Closer to earth, the National Weather Service is fusing ground-based radar with geospatial data.

NWS taps about 200 radar stations for sensor data. In 2006, it began offering an enhanced view of its Doppler images. The Radar Integrated Display with Geospatial Elements was NWS’ first integration of data from radar and geographic information systems. RIDGE provides data for the radar displays on NWS Web sites, and customers can also incorporate the data into their own GIS applications.

The latest iteration, RIDGE 2, makes that process easier. Slated to become operational in April, it will provide geospatial data as services. That’s a major change from the previous version, which provided customers with a projection that was difficult to display on their GIS systems.

“We didn’t have a good way for them to interact with the data,” said Paul Kirkwood, chief of the Technology Infusion Branch at the NWS Southern Region Headquarters’ Science and Technology Services Division. “With RIDGE 2...they will be able to better integrate with their own GIS services.”
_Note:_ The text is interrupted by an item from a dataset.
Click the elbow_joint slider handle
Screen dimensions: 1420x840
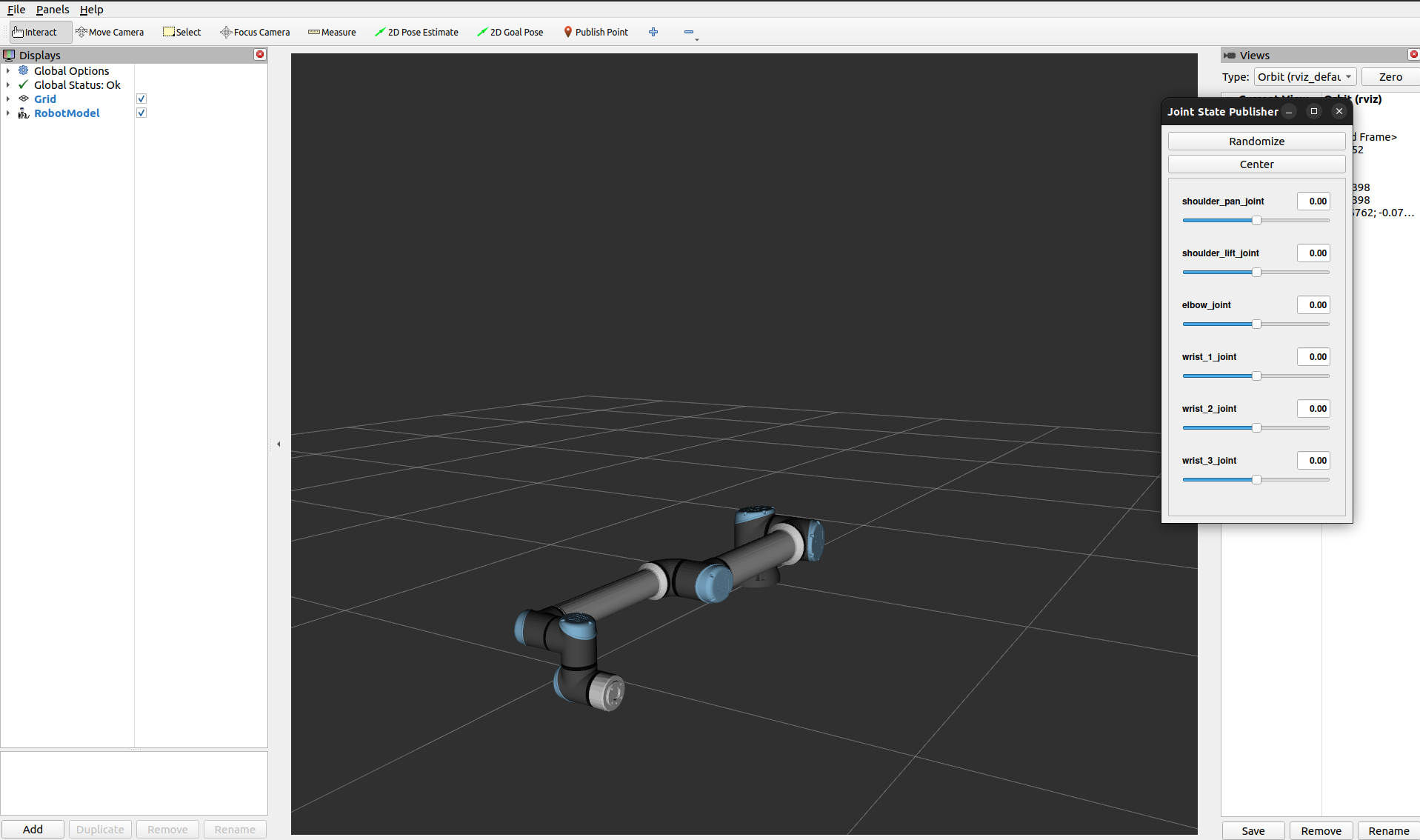[1256, 324]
RIDGE 2 houses radar images, weather warnings — which are displayed as polygons covering the affected area — and precipitation data in a geospatial database. NWS makes the various types of data available as services so customers can choose the data they wish to see on their maps.
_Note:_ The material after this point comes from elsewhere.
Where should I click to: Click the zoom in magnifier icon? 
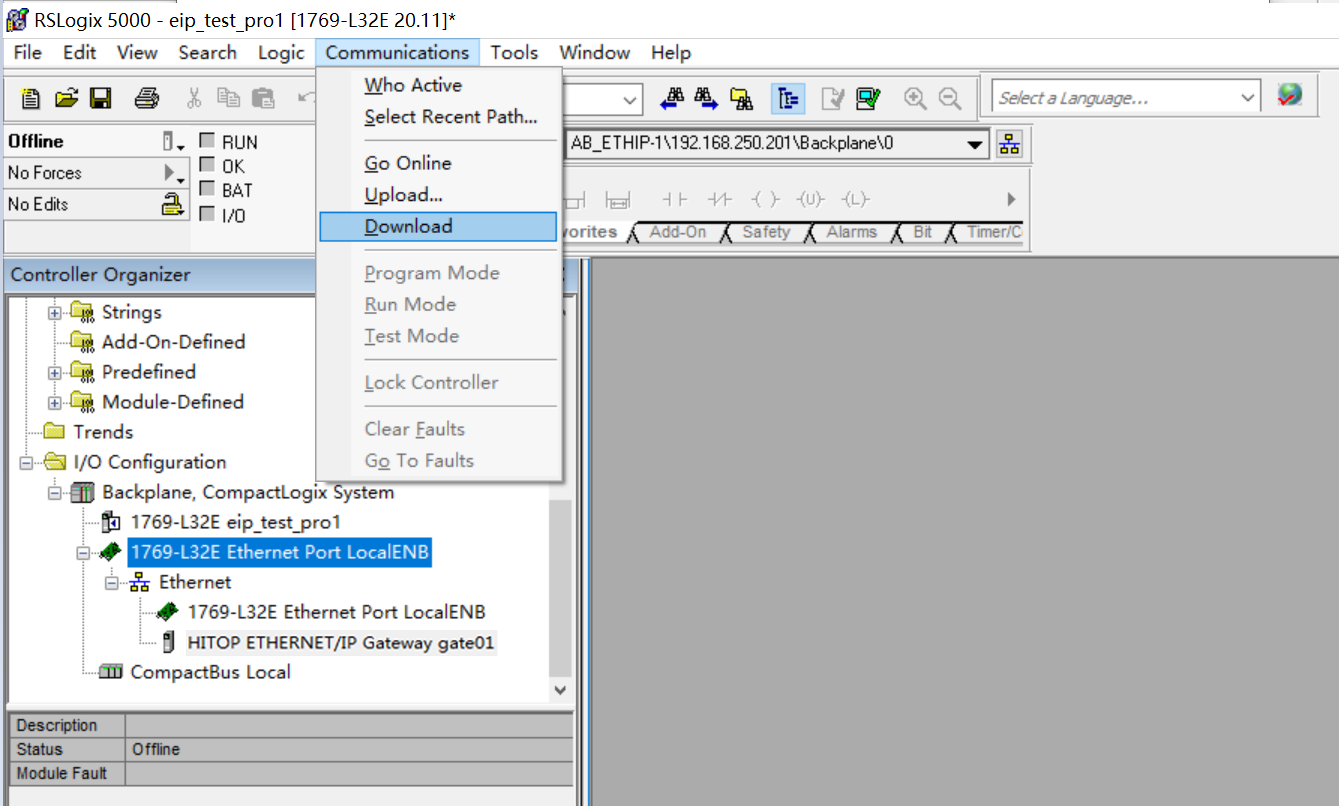(914, 98)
Customers take different approaches to accessing the data. Kirkwood said NWS’ core partners, such as the Homeland Security Department and Federal Emergency Management Agency, obtain their data via ESRI’s ArcGIS Server. The public can get a version of the RIDGE 2 data that NWS has created using OpenLayers, which is free, open-source software that displays map data by using a standard Web browser.

Kirkwood cited the vast number of sensors involved as the biggest difficulty in making the geospatial system work. “The largest challenge we have is figuring out how to incorporate 200 radars with an update cycle of up to every 5 minutes,” he said, adding that each radar generates more than 10 services that require updating. “Building an infrastructure to handle this is very challenging.”

NWS is testing ESRI’s ArcGIS Server Image extension to address the updating issue, he said. It enables the processing of large numbers of images, according to ESRI. On an average day, NWS generates and delivers about 24,000 images per hour.

Emergency Preparedness

The Pacific Disaster Center in Hawaii harnesses a range of sensor and other data to help government agencies prepare for trouble.

PDC disseminates geospatial data to emergency managers via a controlled-access Web site named Emergency Management Operations (Emops). Emops’ underlying architecture, DisasterAware, pulls data from networks of seismic sensors, water-level gauges, satellite image systems and other authoritative sources, said Chris Chiesa, PDC’s chief information officer.

The data can be viewed on top of a range of base maps, including Google Earth, Bing and Yahoo imagery.

Together, those sensors provide early warning and situational awareness for hazardous events, such as hurricanes, earthquakes, tsunamis, wildfires, floods and even pandemics, Chiesa said.

Emops users include civil defense and humanitarian assistance agencies at the federal, state and county levels. To support their users’ emergency management missions, PDC taps into NOAA’s Pacific Tsunami Warning Center and the sensor network run by the U.S. Geological Survey’s National Earthquake Information Center. PDC also receives data from TRMM and incorporates fire and flood information from NASA’s Moderate Resolution Imaging Spectroradiometer.

PDC makes a public version of the geospatial information available via the Global Atlas on the center’s Web site.

Authorized Emops users will soon be able to contribute to the data collection effort via Apple iPhones. PDC is releasing an iPhone application, iAware, that lets users file reports and upload photos from the field, Chiesa said.

In the meantime, the task of processing data from multiple sensors ranks among the top issues in running Emops.

“A key challenge is to transform the ever-growing data stream into actionable information for effective decision-making, typically in a chaotic and time-constrained environment,” Chiesa said.